Red algae that can grow inside ice formations and on their surface are among the main causes contributing to the unprecedented speed of ice melting over the past few years, RIA Novosti reports. German climatologists reached this conclusion in an article published in Nature Communications.

"Our results point out that the ‘bio-albedo' effect is important and has to be considered in future climate models," lead author Stefanie Lutz from Helmholtz Center Potsdam said in a statement

Lutz and her colleagues observed a relatively new Arctic phenomenon called "bio-albedo" ("biological reflectivity") that scientists, including Russia's polar explorers, first spotted in the early 2000s. In certain conditions, including relatively high temperatures, single-cell algae drifting in the waters of the Arctic Ocean and often being deposited on the surface of local glaciers start reproducing actively when the snow and ice tend to melt down.

Therefore ice and snow formations lose their traditional white color and assume a reddish or brownish tint. In the context of climatology, ice formations can no longer effectively reflect sunlight; they start absorbing more heat and melt away more rapidly.

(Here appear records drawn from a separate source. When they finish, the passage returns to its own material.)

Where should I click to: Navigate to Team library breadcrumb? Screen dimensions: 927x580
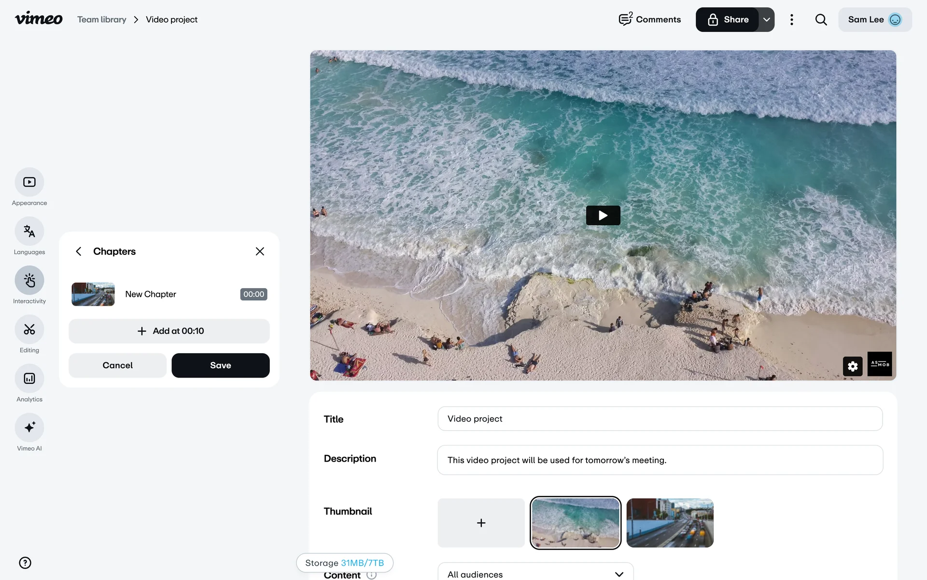pos(102,20)
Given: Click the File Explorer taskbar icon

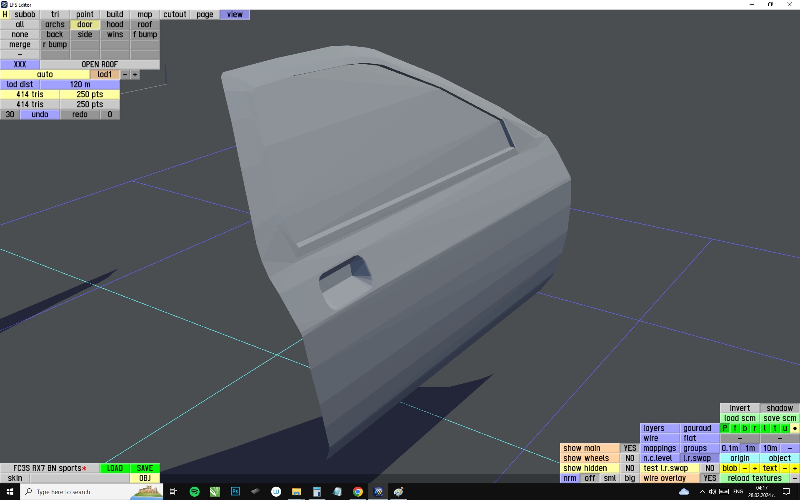Looking at the screenshot, I should pos(296,492).
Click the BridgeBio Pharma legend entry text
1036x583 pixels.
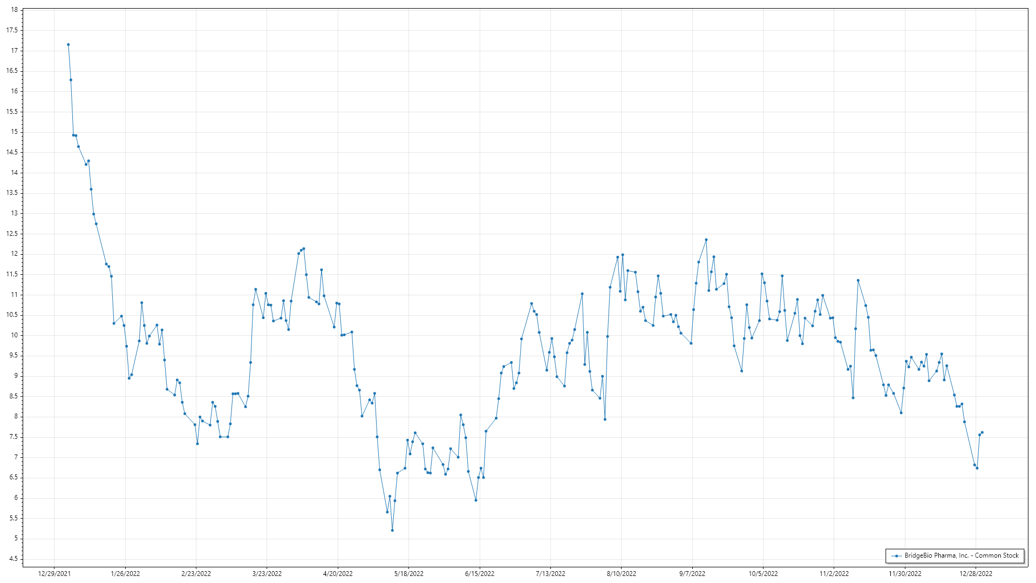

Scientists were aware of this effect for quite a while but did not try to assess its scale until now. A group of researchers did their best to fill in this gap by visiting the coasts of Greenland, Iceland and Svalbard. They took water and snow samples from 21 Arctic glaciers and eventually found that the "cosmopolitan" snow algae were responsible for the "bio-albedo" effect whose scale was underestimated several times over. Their "cosmopolitan" essence was manifested in the fact that one and the same microscopic members of the plant kingdom inhabited all the Arctic regions visited by the German scientists. This means that algae will eventually start blooming all over the Arctic.

This study is important because blooms of algae are more dangerous for the climate than scientists previously believed. The article's authors assume that this particular algal bloom reduces ice albedo levels by 13 percent, which considerably speeds up their melting.

The situation is made worse by the fact that this process is, in effect, a chain reaction with positive feedback. Rapidly melting glaciers accelerate algae growth. Ice and snow then become even darker, and the cycle eventually resumes. All this proves that global warming forecasts should take the above-mentioned phenomenon into account, Lutz and her colleagues write in conclusion.